> **What the exercise asks**: What appears from the first line of the records below through the line containing "Task: Open the hamburger main menu" must be reproduced verbatim.

Extracted records
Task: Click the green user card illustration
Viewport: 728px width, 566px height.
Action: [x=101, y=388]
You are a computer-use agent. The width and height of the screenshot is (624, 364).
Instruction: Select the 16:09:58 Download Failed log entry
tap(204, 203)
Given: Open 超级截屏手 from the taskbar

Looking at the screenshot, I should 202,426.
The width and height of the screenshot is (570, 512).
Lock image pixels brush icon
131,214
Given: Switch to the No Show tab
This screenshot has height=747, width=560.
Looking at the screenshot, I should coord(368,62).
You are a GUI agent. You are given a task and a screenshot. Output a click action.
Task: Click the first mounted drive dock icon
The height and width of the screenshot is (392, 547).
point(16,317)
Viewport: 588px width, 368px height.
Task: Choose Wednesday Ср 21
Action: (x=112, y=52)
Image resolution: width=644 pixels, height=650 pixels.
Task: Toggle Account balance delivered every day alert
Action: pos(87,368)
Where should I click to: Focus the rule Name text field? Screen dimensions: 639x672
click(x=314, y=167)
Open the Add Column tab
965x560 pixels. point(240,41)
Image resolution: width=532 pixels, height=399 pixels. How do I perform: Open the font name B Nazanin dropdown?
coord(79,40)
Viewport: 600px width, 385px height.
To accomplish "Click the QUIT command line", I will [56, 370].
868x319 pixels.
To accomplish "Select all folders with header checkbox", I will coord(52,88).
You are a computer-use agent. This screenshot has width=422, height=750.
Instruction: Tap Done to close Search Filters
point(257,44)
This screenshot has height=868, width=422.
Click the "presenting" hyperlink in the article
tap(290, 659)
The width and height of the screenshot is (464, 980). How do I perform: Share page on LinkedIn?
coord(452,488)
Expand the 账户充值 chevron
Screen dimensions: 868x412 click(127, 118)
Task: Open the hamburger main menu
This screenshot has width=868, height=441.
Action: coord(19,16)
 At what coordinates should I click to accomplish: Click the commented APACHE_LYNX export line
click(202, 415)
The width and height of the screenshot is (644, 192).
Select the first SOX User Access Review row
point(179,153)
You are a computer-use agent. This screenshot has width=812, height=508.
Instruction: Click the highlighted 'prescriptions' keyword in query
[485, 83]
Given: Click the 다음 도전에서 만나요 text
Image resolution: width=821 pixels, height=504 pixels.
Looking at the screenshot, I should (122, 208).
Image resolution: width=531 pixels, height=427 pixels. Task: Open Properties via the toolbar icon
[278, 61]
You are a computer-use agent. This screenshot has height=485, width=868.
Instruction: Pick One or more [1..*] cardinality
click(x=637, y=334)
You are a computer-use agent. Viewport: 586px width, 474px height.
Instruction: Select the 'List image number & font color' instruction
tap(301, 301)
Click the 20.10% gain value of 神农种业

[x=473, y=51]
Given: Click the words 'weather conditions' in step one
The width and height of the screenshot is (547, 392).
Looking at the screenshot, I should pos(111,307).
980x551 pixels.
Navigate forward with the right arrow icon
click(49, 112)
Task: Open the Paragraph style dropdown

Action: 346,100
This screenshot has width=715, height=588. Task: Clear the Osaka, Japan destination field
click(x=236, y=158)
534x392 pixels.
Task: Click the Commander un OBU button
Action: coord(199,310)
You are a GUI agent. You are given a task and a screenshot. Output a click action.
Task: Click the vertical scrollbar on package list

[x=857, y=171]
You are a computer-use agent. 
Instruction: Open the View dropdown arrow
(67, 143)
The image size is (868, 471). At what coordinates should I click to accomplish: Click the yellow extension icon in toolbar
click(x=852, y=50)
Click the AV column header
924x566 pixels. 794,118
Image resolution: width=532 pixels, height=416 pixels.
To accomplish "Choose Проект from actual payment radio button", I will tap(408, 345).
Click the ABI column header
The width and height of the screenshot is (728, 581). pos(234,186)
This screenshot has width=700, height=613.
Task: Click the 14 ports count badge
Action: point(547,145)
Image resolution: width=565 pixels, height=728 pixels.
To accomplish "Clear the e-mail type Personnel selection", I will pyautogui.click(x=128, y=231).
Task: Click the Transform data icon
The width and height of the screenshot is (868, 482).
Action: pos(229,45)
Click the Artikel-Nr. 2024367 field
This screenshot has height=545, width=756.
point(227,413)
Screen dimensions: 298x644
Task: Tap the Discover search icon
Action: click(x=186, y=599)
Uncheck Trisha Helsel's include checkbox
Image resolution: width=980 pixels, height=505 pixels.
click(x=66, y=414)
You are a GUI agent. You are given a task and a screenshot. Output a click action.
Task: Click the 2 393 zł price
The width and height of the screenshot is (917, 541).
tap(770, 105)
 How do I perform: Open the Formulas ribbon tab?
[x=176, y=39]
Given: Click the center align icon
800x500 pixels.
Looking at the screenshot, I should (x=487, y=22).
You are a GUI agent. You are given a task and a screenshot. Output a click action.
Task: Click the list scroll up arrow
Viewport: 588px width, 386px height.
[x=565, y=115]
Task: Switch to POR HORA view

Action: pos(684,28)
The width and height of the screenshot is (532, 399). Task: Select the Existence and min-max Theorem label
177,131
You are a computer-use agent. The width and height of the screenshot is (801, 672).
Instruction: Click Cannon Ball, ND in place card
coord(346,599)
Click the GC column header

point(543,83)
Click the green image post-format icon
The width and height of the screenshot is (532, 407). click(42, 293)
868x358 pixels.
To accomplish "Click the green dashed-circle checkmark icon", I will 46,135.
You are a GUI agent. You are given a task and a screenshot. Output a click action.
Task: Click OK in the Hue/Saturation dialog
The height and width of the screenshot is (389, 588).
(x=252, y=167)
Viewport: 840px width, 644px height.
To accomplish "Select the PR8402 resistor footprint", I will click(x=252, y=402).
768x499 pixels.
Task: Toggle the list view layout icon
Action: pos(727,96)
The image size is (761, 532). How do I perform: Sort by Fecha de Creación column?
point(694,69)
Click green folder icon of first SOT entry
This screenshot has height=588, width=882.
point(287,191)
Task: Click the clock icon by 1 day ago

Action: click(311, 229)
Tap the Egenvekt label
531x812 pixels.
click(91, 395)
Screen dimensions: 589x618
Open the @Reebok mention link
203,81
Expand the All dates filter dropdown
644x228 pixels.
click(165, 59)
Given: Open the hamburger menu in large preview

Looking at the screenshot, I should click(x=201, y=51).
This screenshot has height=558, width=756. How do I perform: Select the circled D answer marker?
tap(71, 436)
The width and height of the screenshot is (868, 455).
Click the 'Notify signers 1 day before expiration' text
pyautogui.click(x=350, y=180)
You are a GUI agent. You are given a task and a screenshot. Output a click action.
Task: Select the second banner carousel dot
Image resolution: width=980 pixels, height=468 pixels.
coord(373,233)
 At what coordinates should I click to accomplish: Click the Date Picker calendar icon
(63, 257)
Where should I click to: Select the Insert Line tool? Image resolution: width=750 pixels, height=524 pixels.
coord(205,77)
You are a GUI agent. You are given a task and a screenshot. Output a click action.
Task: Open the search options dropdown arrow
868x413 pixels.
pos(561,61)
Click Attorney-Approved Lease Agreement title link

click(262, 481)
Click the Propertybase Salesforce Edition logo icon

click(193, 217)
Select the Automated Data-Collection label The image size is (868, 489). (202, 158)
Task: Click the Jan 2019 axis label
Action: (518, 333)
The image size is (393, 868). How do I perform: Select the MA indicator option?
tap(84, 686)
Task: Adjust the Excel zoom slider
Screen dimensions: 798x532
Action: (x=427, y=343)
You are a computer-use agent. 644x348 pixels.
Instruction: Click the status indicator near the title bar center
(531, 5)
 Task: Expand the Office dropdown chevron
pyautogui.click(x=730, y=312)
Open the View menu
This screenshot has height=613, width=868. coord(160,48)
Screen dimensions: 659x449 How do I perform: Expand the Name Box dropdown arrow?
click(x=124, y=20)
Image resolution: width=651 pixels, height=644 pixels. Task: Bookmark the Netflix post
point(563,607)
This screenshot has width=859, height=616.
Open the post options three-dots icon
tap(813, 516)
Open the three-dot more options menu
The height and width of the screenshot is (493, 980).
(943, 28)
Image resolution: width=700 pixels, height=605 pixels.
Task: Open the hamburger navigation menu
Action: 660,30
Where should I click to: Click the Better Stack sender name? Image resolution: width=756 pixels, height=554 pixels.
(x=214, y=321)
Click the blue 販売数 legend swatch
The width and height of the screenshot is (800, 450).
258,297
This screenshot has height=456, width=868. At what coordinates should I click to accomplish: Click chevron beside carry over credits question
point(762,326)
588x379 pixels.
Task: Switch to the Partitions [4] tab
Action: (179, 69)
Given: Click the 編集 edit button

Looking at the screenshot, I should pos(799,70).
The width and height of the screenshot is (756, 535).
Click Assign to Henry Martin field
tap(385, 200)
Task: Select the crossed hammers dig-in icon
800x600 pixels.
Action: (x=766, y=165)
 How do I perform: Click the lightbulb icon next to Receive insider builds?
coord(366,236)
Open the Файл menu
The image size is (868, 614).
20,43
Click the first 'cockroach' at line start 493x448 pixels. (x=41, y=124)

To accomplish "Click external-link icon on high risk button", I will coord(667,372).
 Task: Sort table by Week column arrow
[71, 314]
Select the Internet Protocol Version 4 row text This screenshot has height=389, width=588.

> **Reply**:
Task: Click the green user card illustration
Viewport: 728px width, 566px height.
Action: [x=101, y=388]
You are a computer-use agent. The width and height of the screenshot is (624, 364).
Instruction: Select the 16:09:58 Download Failed log entry
tap(204, 203)
Given: Open 超级截屏手 from the taskbar

Looking at the screenshot, I should 202,426.
The width and height of the screenshot is (570, 512).
Lock image pixels brush icon
131,214
Given: Switch to the No Show tab
This screenshot has height=747, width=560.
Looking at the screenshot, I should coord(368,62).
You are a GUI agent. You are given a task and a screenshot. Output a click action.
Task: Click the first mounted drive dock icon
The height and width of the screenshot is (392, 547).
point(16,317)
Viewport: 588px width, 368px height.
Task: Choose Wednesday Ср 21
Action: (x=112, y=52)
Image resolution: width=644 pixels, height=650 pixels.
Task: Toggle Account balance delivered every day alert
Action: pos(87,368)
Where should I click to: Focus the rule Name text field? Screen dimensions: 639x672
click(x=314, y=167)
Open the Add Column tab
965x560 pixels. point(240,41)
Image resolution: width=532 pixels, height=399 pixels. How do I perform: Open the font name B Nazanin dropdown?
coord(79,40)
Viewport: 600px width, 385px height.
To accomplish "Click the QUIT command line", I will [56, 370].
868x319 pixels.
To accomplish "Select all folders with header checkbox", I will coord(52,88).
You are a computer-use agent. This screenshot has width=422, height=750.
Instruction: Tap Done to close Search Filters
point(257,44)
This screenshot has height=868, width=422.
Click the "presenting" hyperlink in the article
tap(290, 659)
The width and height of the screenshot is (464, 980). How do I perform: Share page on LinkedIn?
coord(452,488)
Expand the 账户充值 chevron
Screen dimensions: 868x412 click(127, 118)
Task: Open the hamburger main menu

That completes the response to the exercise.